Subjective Short Notes
Midterm & Finalterm Prepration
Past papers included

Download PDF
  1. What is a threaded binary tree? A threaded binary tree is a binary tree in which each node that does not have a right child has a threaded pointer to its successor in the inorder traversal.

  2. What is an inorder traversal? Inorder traversal is a way of visiting all the nodes in a binary tree. In this traversal, we first visit the left subtree of the root, then the root node itself, and finally, the right subtree of the root.

  3. What is a threaded inorder traversal? A threaded inorder traversal is a way of traversing a threaded binary tree. In this traversal, we use the threaded pointers to traverse the tree instead of recursion or a stack.

  4. How do we traverse a threaded binary tree using threaded inorder traversal? We start from the leftmost node of the tree and use the threaded pointer to visit the next node in the inorder sequence. We continue doing this until we reach the rightmost node of the tree.

  5. What is the advantage of using threaded binary trees? Using threaded binary trees reduces the amount of memory required to store a binary tree. It also speeds up the traversal of the tree, as we no longer need to use recursion or a stack to visit all the nodes.

  6. What is a single-threaded binary tree? A single-threaded binary tree is a binary tree in which each node that does not have a right child has a threaded pointer to its successor in the inorder traversal, but nodes with right children do not have threaded pointers.

  7. What is a double-threaded binary tree? A double-threaded binary tree is a binary tree in which each node has both a left and right threaded pointer.

  8. How do we create a threaded binary tree? We create a threaded binary tree by adding threaded pointers to a standard binary tree. We can do this either during the tree creation process or after the tree has been created.

  9. What are the types of threaded binary trees? The types of threaded binary trees are single-threaded binary trees and double-threaded binary trees.

  10. What is the difference between a threaded binary tree and a standard binary tree? A threaded binary tree has additional pointers (threaded pointers) that allow us to traverse the tree using the inorder sequence without recursion or a stack. A standard binary tree does not have these additional pointers.

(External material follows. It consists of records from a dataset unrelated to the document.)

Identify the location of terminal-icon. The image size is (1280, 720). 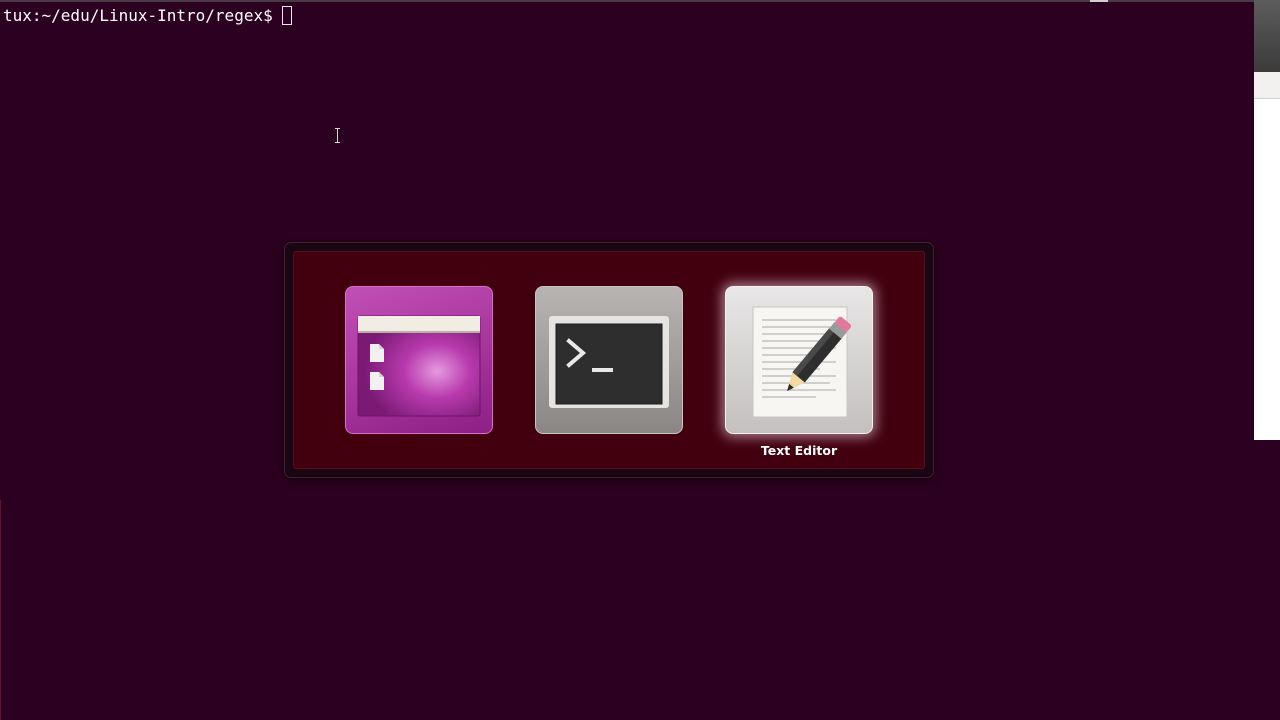
(609, 362).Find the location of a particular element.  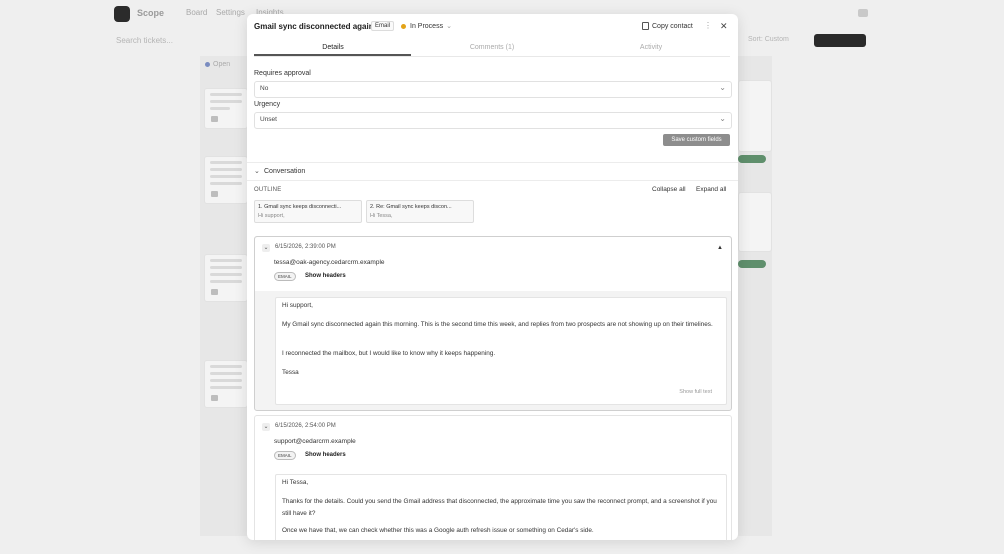

outline-item-snippet: Hi support, is located at coordinates (272, 216).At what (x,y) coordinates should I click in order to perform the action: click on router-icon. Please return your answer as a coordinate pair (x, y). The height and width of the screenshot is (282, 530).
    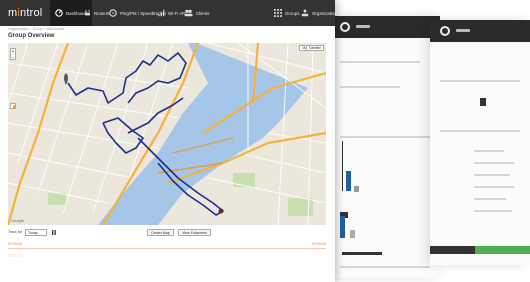
    Looking at the image, I should click on (88, 14).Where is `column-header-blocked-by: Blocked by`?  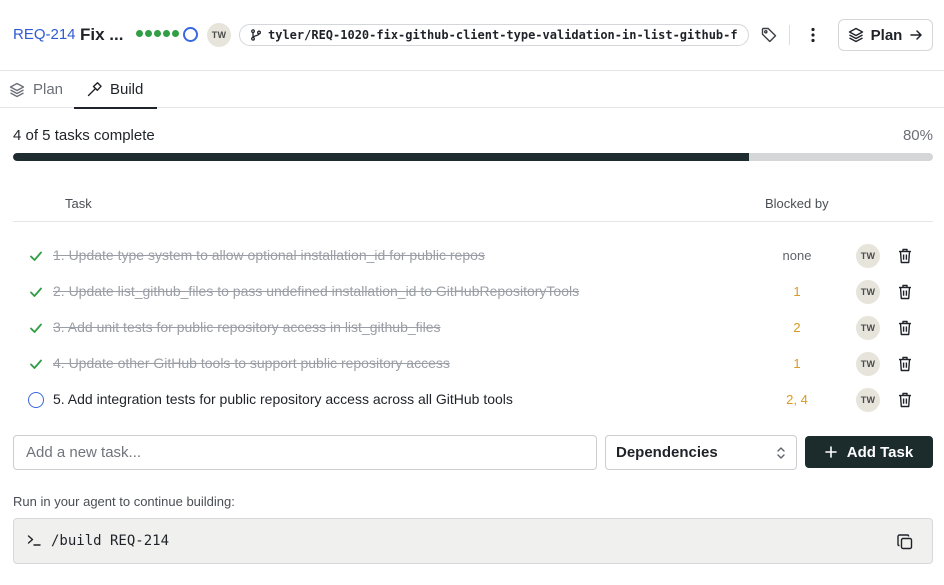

In threaded binary trees, the null pointers of leaf nodes are replaced with pointers to either their inorder predecessor or successor. This modification enables traversal in either direction without explicitly using stack memory or recursion. In inorder traversal of a threaded binary tree, the leftmost node is reached by following all left child pointers until a node with a null left child is encountered. Then, the parent node is visited, followed by the right subtree rooted at that node. If the right child pointer of the visited node is a thread pointer, it leads to the inorder successor. Otherwise, we follow the right child pointer and repeat the process of reaching the leftmost node in the subtree rooted at that node. This traversal technique reduces the space complexity required for recursive or iterative inorder traversal in binary trees. However, it requires additional links to be stored in the threaded binary tree. Also, the insertion or deletion of nodes in a threaded binary tree requires updating the thread pointers of their predecessor or successor nodes. Overall, inorder traversal in threaded trees is a useful technique for reducing space complexity and increasing the efficiency of traversal in binary trees.